Et sous sa peau d’obscur, l’homme aux grimoires de tout basalte, une moitié de visage offerte aux bâtiments immenses, ressac contre sa joue, cris de proie dans les rouleaux, écrasée sous la pression, éclairs traversent les parois d’eau et changent, passent par l’irisé et la contre-couleur, « Mon Œuvre Au Rouge », la peau déchire sous l’ongle palmé, autoroutes noyées par la mer, et son regret des batailles perdues, et sa haine des étoiles du matin abandonnées dans les opéras désaffectés.

Wier, ici officiant seul, autoportrait du robot, l’apostat des accouplés à l’ombre de l’océan, sous les gouttelettes qui fondent, acides, perméables, histoires menées jusqu’à l’extrême dans les cellules, et le cœur qui pompe, les poumons qui se gonflent, les cavernes sous-marines qui se chargent d’embruns et d’air, le trou noir sous la Ville, l’abysse vers l’espace, interzone des dédoublés.

L’angle des pénitences.
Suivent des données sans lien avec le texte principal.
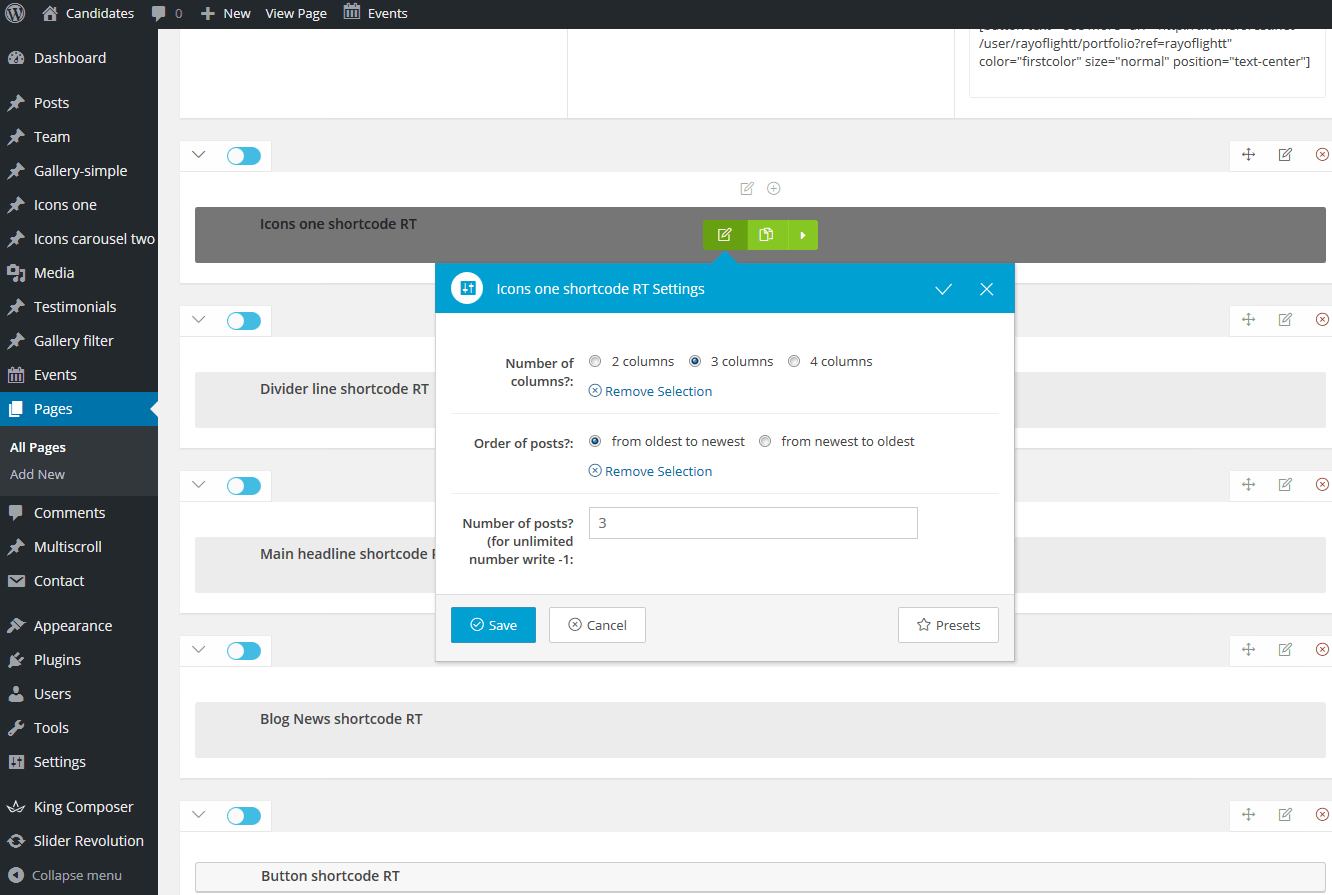Click the red delete icon for Divider line row
Viewport: 1332px width, 895px height.
pyautogui.click(x=1322, y=319)
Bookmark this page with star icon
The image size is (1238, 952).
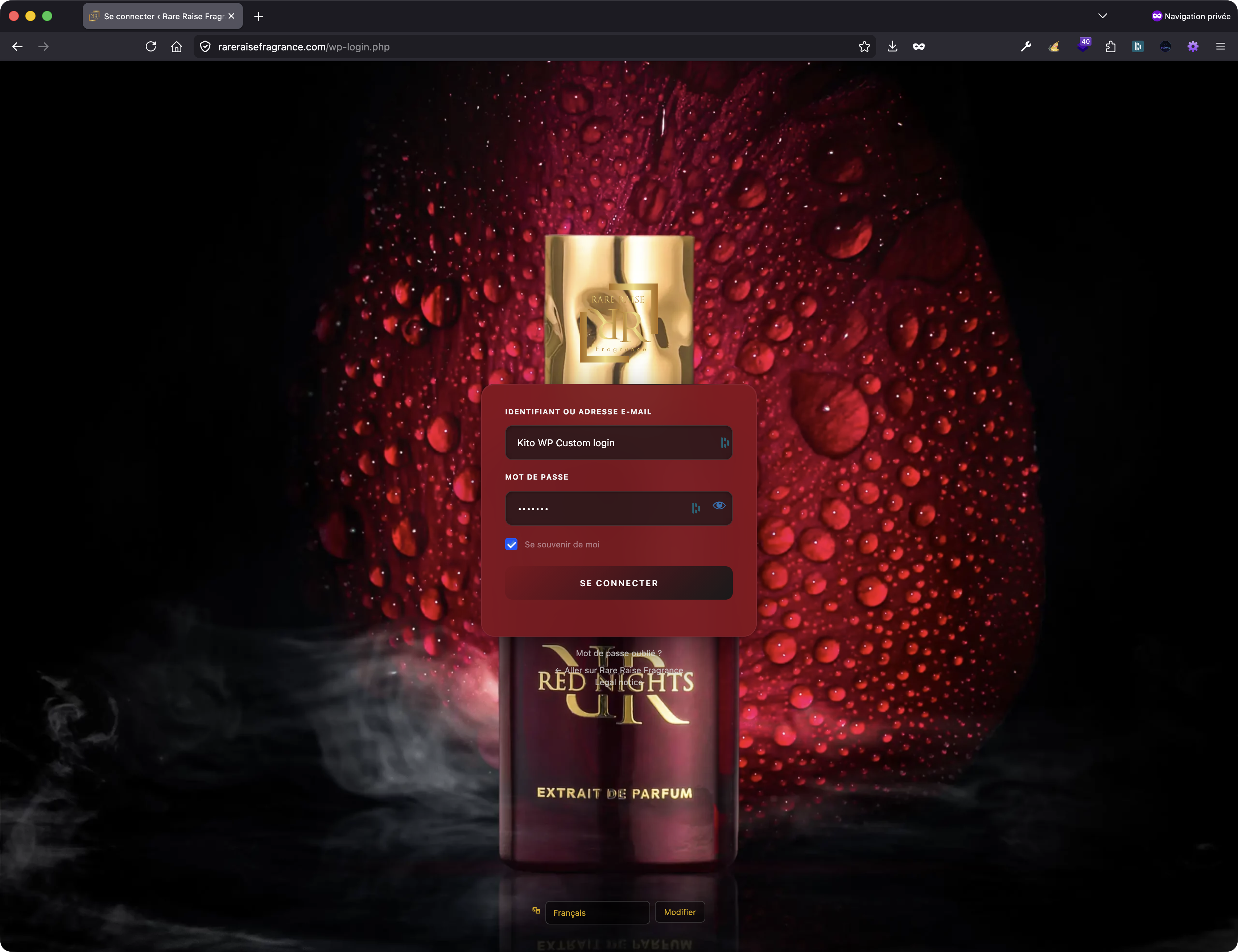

Avancée sur la digue, piste d’atterrissage pour les symboles du jour et de la nuit. L’histoire duelle : Wier s’ébroue dans les foyers, enfante mille masques de la mort et la peste fait rage quand les organes s’inversent et rejouent le déluge aux dés d’os.

Wier, dressé dans sa rage, vertical au bord de l’aurore, face au soleil qui se couche au zénith, l’heure qui brûle au mois des songes, danse dans la chaleur montant des profondeurs. Et hurle sa rage aux échelles du Ponant.